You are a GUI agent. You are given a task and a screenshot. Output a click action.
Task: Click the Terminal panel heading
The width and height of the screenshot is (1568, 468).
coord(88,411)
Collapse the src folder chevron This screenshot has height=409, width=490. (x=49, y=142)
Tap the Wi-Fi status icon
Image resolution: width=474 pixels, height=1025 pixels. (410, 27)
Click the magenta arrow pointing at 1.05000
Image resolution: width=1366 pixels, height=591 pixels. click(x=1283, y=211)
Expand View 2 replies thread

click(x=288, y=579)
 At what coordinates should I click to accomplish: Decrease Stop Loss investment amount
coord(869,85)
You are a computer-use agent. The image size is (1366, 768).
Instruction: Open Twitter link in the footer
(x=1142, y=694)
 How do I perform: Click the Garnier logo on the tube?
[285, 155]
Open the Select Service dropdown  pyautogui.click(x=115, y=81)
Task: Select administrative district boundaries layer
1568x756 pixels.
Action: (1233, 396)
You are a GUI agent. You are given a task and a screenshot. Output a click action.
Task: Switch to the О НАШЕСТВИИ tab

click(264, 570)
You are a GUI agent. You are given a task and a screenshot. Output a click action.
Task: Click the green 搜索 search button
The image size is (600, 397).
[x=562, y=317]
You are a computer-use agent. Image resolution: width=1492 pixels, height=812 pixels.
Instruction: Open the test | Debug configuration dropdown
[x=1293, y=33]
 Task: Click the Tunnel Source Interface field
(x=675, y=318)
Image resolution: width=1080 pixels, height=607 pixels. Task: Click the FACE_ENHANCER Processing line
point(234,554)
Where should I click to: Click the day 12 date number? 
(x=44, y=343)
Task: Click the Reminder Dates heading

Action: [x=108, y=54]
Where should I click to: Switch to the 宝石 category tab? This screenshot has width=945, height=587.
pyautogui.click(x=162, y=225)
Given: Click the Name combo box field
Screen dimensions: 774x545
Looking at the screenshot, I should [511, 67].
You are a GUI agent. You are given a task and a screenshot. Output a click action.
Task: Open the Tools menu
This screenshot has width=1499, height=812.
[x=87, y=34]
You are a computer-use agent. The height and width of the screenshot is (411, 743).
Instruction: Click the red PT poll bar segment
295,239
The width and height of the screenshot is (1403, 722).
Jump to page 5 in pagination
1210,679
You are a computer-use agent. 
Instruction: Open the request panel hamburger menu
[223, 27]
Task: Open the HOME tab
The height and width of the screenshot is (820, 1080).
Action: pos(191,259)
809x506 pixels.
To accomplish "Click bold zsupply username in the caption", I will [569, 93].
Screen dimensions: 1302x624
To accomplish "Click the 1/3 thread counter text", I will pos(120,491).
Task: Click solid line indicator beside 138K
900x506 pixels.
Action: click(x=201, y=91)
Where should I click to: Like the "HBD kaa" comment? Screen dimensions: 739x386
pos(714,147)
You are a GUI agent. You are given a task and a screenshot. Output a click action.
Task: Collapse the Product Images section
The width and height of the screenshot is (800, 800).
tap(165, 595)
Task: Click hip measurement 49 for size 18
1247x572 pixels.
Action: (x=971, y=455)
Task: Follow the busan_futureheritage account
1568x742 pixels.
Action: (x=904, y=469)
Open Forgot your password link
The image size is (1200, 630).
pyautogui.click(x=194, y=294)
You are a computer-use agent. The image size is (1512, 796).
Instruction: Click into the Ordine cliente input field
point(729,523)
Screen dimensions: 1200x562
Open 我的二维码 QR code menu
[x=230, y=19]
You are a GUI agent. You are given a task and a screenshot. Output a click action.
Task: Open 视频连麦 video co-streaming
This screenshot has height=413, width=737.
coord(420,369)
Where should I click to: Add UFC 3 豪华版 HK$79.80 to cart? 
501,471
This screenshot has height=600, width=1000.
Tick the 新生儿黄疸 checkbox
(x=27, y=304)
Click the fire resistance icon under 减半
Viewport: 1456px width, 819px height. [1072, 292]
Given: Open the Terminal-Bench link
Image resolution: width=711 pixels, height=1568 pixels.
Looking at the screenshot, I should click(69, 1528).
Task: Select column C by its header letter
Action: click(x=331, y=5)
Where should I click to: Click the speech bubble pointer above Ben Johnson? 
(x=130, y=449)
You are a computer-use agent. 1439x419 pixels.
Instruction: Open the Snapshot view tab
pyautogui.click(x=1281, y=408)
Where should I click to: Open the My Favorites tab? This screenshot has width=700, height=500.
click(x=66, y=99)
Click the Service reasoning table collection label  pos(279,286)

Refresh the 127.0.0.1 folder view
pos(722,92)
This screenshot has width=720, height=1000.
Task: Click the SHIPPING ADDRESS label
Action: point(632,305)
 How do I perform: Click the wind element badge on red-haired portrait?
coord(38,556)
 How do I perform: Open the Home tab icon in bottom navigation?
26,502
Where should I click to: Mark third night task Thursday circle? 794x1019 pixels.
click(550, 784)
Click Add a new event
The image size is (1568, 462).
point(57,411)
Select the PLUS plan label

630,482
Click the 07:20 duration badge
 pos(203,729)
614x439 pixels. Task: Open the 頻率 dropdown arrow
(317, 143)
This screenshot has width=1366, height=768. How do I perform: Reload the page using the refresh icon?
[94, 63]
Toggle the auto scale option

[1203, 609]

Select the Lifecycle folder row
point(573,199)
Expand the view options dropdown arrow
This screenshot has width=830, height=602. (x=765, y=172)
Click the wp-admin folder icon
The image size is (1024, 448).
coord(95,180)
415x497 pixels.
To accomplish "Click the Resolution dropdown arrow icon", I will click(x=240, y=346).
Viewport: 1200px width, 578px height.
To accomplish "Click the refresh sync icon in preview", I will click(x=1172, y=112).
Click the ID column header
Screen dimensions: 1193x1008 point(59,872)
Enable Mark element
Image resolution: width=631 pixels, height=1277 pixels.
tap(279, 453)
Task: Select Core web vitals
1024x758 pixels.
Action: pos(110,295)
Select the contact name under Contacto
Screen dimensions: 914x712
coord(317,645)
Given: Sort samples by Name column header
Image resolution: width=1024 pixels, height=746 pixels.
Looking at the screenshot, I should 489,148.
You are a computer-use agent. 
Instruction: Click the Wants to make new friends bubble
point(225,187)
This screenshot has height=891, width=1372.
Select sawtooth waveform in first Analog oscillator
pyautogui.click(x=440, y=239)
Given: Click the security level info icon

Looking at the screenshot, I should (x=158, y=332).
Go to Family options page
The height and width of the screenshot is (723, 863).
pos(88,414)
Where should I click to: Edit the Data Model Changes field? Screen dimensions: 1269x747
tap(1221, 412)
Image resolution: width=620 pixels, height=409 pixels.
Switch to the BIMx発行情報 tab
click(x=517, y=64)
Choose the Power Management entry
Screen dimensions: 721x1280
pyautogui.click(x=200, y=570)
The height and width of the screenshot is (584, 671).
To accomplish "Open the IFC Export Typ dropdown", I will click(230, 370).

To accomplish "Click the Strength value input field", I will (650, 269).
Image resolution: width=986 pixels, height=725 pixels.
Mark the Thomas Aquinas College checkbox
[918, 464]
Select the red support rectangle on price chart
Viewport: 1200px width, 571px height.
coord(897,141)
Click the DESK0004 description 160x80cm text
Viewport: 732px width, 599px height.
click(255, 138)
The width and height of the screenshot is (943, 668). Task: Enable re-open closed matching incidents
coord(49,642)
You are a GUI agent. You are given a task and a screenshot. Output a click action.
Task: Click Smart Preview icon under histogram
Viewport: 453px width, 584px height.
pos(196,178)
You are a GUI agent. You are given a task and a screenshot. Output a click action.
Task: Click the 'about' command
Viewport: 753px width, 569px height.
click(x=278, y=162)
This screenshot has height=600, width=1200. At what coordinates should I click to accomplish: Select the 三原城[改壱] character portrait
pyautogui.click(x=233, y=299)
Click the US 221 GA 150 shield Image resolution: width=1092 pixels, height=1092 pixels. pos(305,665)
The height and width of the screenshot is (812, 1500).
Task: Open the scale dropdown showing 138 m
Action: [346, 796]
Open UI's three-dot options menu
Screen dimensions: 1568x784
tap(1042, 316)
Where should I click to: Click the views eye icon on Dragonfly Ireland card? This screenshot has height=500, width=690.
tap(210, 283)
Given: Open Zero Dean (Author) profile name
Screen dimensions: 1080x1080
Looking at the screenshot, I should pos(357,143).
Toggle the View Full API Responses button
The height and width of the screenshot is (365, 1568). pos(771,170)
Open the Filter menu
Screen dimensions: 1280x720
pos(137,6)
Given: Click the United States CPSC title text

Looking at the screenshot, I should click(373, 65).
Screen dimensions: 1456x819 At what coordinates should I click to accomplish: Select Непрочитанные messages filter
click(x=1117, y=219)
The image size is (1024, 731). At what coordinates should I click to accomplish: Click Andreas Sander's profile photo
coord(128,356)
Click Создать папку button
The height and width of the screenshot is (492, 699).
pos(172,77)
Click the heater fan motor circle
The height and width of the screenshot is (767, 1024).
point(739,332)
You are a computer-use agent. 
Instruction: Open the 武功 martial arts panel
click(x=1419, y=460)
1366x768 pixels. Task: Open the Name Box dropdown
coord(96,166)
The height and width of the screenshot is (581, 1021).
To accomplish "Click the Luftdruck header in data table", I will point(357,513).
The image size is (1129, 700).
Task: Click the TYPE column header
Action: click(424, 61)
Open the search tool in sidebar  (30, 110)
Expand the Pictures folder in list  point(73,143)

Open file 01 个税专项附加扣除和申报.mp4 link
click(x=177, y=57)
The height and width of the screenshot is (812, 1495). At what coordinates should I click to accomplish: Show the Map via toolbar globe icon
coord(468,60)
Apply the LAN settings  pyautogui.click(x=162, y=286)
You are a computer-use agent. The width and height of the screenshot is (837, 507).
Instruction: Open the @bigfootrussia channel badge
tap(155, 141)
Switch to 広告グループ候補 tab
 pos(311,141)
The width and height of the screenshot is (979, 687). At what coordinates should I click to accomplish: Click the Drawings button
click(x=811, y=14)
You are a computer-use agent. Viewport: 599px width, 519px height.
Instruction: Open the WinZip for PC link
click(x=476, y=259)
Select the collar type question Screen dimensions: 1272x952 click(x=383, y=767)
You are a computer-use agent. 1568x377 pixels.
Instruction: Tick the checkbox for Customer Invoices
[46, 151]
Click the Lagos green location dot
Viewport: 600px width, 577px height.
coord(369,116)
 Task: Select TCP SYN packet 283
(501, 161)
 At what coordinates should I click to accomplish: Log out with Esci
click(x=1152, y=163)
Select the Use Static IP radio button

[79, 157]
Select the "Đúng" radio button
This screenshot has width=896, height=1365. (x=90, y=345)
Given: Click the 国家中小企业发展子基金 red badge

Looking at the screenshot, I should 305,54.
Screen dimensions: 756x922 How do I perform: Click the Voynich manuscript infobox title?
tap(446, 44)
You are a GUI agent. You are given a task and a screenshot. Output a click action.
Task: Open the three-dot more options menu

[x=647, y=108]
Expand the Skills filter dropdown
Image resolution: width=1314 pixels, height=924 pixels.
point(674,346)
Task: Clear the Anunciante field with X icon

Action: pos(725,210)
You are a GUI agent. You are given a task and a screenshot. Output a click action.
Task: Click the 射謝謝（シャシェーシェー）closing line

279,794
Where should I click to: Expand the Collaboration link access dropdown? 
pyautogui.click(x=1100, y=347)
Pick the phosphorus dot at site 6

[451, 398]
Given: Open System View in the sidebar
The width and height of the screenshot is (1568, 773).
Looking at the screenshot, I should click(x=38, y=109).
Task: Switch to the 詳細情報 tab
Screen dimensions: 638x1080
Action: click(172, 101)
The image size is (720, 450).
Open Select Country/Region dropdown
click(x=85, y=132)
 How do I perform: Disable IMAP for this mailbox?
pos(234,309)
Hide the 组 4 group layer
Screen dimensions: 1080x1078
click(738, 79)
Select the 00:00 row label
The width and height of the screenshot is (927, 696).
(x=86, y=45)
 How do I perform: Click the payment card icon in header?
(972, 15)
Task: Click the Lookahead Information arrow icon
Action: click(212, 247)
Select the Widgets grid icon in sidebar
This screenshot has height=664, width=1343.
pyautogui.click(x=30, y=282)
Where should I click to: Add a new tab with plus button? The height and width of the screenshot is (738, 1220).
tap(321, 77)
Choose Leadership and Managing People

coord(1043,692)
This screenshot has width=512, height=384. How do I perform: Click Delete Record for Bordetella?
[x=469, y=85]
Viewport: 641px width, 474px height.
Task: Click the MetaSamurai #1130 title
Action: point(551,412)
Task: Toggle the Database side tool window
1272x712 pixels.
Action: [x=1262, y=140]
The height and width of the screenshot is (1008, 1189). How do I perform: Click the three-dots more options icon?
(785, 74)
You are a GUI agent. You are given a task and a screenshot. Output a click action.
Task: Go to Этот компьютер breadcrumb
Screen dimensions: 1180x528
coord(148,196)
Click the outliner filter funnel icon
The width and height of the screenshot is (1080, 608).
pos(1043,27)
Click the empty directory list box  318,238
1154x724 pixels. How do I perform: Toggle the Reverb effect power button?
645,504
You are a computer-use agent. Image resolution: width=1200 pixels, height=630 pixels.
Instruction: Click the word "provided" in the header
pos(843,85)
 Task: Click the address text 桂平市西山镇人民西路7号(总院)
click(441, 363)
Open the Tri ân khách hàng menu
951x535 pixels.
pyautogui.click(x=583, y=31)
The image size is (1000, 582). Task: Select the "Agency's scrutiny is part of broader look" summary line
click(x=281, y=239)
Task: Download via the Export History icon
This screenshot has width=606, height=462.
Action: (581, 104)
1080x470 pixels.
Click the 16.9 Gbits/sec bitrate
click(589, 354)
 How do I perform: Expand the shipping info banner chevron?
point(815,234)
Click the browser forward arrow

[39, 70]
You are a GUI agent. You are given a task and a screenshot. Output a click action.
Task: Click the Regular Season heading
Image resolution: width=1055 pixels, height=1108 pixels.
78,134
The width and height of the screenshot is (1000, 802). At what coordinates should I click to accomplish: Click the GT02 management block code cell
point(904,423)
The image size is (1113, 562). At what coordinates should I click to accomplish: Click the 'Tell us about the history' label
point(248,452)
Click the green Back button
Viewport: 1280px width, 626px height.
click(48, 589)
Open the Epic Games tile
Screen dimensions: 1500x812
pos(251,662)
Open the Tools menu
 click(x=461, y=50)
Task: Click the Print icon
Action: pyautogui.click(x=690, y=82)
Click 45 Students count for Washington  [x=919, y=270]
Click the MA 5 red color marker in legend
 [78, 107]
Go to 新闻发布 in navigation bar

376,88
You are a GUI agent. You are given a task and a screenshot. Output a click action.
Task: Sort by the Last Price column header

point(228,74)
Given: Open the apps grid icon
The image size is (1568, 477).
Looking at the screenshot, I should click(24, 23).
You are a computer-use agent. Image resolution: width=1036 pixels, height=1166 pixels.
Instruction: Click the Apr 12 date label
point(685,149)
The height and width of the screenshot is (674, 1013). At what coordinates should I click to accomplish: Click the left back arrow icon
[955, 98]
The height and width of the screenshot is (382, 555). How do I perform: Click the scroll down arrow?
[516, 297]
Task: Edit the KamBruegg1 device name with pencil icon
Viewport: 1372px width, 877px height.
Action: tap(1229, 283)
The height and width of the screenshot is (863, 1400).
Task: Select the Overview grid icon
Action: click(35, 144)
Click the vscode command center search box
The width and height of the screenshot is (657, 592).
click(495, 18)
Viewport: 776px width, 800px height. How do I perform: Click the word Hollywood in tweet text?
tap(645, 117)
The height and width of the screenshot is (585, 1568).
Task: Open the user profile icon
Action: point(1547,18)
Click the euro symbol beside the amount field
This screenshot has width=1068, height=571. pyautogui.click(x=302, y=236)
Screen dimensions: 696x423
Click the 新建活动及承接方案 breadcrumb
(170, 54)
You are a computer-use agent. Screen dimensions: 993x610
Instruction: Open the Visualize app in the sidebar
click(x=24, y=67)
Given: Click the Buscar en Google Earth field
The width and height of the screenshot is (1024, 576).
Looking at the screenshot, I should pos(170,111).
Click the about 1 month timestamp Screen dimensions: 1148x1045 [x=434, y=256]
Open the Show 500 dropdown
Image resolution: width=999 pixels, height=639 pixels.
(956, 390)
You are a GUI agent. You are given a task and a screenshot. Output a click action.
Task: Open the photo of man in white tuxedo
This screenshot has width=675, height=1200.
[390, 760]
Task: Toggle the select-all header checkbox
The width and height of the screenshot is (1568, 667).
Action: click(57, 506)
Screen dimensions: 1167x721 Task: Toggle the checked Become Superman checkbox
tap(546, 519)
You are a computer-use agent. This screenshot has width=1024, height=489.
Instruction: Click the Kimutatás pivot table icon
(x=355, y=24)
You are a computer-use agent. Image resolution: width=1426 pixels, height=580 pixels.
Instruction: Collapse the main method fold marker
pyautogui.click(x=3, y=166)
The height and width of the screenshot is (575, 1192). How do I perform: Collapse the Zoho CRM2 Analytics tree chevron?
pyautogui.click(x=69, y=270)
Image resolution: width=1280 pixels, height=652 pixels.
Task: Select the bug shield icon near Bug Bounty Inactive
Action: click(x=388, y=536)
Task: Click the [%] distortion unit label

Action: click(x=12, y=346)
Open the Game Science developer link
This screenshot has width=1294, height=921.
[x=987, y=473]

ABOUT THIS TASK
Wherever a line of the records above contains the string "Export", copy that line out.

WRITTEN ANSWER
To accomplish "Open the IFC Export Typ dropdown", I will click(230, 370).
Task: Download via the Export History icon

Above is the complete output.